• _Matériel de travail_:
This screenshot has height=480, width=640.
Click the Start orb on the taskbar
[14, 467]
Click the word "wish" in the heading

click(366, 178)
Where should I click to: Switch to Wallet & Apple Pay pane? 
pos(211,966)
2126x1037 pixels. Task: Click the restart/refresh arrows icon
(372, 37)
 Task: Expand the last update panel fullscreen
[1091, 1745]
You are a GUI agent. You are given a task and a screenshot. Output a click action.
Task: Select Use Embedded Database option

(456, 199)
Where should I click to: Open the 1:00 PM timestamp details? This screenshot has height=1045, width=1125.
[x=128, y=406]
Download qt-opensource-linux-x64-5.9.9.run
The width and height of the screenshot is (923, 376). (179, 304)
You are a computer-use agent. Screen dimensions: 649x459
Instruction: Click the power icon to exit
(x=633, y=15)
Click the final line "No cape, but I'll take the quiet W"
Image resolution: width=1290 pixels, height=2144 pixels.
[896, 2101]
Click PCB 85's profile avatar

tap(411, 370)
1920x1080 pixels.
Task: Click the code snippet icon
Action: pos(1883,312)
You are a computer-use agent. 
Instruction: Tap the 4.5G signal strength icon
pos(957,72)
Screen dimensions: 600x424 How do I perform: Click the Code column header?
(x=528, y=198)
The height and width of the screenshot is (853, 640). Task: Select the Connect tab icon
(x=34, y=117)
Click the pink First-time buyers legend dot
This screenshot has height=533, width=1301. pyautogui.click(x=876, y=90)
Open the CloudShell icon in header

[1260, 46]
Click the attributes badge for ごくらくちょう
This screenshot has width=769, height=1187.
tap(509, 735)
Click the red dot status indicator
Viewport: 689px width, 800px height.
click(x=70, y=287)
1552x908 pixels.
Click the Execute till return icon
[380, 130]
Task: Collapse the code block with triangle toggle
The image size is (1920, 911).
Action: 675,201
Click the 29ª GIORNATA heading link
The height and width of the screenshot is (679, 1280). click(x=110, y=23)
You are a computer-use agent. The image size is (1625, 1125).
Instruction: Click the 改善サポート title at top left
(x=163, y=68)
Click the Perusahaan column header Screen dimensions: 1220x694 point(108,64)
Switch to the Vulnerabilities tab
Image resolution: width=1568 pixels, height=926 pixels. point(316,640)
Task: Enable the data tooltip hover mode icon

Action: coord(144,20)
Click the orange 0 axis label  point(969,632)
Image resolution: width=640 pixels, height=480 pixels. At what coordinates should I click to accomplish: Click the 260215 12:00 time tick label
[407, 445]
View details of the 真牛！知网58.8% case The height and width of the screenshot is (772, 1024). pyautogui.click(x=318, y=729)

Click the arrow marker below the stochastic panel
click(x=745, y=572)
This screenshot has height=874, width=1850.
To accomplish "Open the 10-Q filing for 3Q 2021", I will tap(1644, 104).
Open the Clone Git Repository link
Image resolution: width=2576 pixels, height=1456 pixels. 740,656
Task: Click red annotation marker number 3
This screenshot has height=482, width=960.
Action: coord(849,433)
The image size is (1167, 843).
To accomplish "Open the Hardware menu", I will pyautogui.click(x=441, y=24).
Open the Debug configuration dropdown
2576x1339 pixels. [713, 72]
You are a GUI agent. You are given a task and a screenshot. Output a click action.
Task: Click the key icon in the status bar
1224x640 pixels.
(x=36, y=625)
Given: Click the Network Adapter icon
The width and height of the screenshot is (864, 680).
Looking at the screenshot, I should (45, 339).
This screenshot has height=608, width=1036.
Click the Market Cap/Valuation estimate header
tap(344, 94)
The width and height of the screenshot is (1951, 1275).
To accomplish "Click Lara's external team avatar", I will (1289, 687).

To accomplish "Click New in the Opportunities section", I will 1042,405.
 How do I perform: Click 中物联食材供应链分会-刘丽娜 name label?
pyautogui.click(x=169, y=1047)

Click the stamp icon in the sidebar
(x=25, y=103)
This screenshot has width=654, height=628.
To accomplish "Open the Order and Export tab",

• _Consigne_: Pouvez-vous redonner à l'identique, ligne par ligne, l'ensemble des enregistrements ci-dessus ?

• _Réponse attendue_:
This screenshot has height=480, width=640.
Click the Start orb on the taskbar
[14, 467]
Click the word "wish" in the heading

click(366, 178)
Where should I click to: Switch to Wallet & Apple Pay pane? 
pos(211,966)
2126x1037 pixels. Task: Click the restart/refresh arrows icon
(372, 37)
 Task: Expand the last update panel fullscreen
[1091, 1745]
You are a GUI agent. You are given a task and a screenshot. Output a click action.
Task: Select Use Embedded Database option

(456, 199)
Where should I click to: Open the 1:00 PM timestamp details? This screenshot has height=1045, width=1125.
[x=128, y=406]
Download qt-opensource-linux-x64-5.9.9.run
The width and height of the screenshot is (923, 376). (179, 304)
You are a computer-use agent. Screen dimensions: 649x459
Instruction: Click the power icon to exit
(x=633, y=15)
Click the final line "No cape, but I'll take the quiet W"
Image resolution: width=1290 pixels, height=2144 pixels.
[896, 2101]
Click PCB 85's profile avatar

tap(411, 370)
1920x1080 pixels.
Task: Click the code snippet icon
Action: pos(1883,312)
You are a computer-use agent. 
Instruction: Tap the 4.5G signal strength icon
pos(957,72)
Screen dimensions: 600x424 How do I perform: Click the Code column header?
(x=528, y=198)
The height and width of the screenshot is (853, 640). Task: Select the Connect tab icon
(x=34, y=117)
Click the pink First-time buyers legend dot
This screenshot has height=533, width=1301. pyautogui.click(x=876, y=90)
Open the CloudShell icon in header

[1260, 46]
Click the attributes badge for ごくらくちょう
This screenshot has width=769, height=1187.
tap(509, 735)
Click the red dot status indicator
Viewport: 689px width, 800px height.
click(x=70, y=287)
1552x908 pixels.
Click the Execute till return icon
[380, 130]
Task: Collapse the code block with triangle toggle
The image size is (1920, 911).
Action: 675,201
Click the 29ª GIORNATA heading link
The height and width of the screenshot is (679, 1280). click(x=110, y=23)
You are a computer-use agent. The image size is (1625, 1125).
Instruction: Click the 改善サポート title at top left
(x=163, y=68)
Click the Perusahaan column header Screen dimensions: 1220x694 point(108,64)
Switch to the Vulnerabilities tab
Image resolution: width=1568 pixels, height=926 pixels. point(316,640)
Task: Enable the data tooltip hover mode icon

Action: coord(144,20)
Click the orange 0 axis label  point(969,632)
Image resolution: width=640 pixels, height=480 pixels. At what coordinates should I click to accomplish: Click the 260215 12:00 time tick label
[407, 445]
View details of the 真牛！知网58.8% case The height and width of the screenshot is (772, 1024). pyautogui.click(x=318, y=729)

Click the arrow marker below the stochastic panel
click(x=745, y=572)
This screenshot has height=874, width=1850.
To accomplish "Open the 10-Q filing for 3Q 2021", I will tap(1644, 104).
Open the Clone Git Repository link
Image resolution: width=2576 pixels, height=1456 pixels. 740,656
Task: Click red annotation marker number 3
This screenshot has height=482, width=960.
Action: coord(849,433)
The image size is (1167, 843).
To accomplish "Open the Hardware menu", I will pyautogui.click(x=441, y=24).
Open the Debug configuration dropdown
2576x1339 pixels. [713, 72]
You are a GUI agent. You are given a task and a screenshot. Output a click action.
Task: Click the key icon in the status bar
1224x640 pixels.
(x=36, y=625)
Given: Click the Network Adapter icon
The width and height of the screenshot is (864, 680).
Looking at the screenshot, I should (45, 339).
This screenshot has height=608, width=1036.
Click the Market Cap/Valuation estimate header
tap(344, 94)
The width and height of the screenshot is (1951, 1275).
To accomplish "Click Lara's external team avatar", I will (1289, 687).

To accomplish "Click New in the Opportunities section", I will 1042,405.
 How do I perform: Click 中物联食材供应链分会-刘丽娜 name label?
pyautogui.click(x=169, y=1047)

Click the stamp icon in the sidebar
(x=25, y=103)
This screenshot has width=654, height=628.
To accomplish "Open the Order and Export tab",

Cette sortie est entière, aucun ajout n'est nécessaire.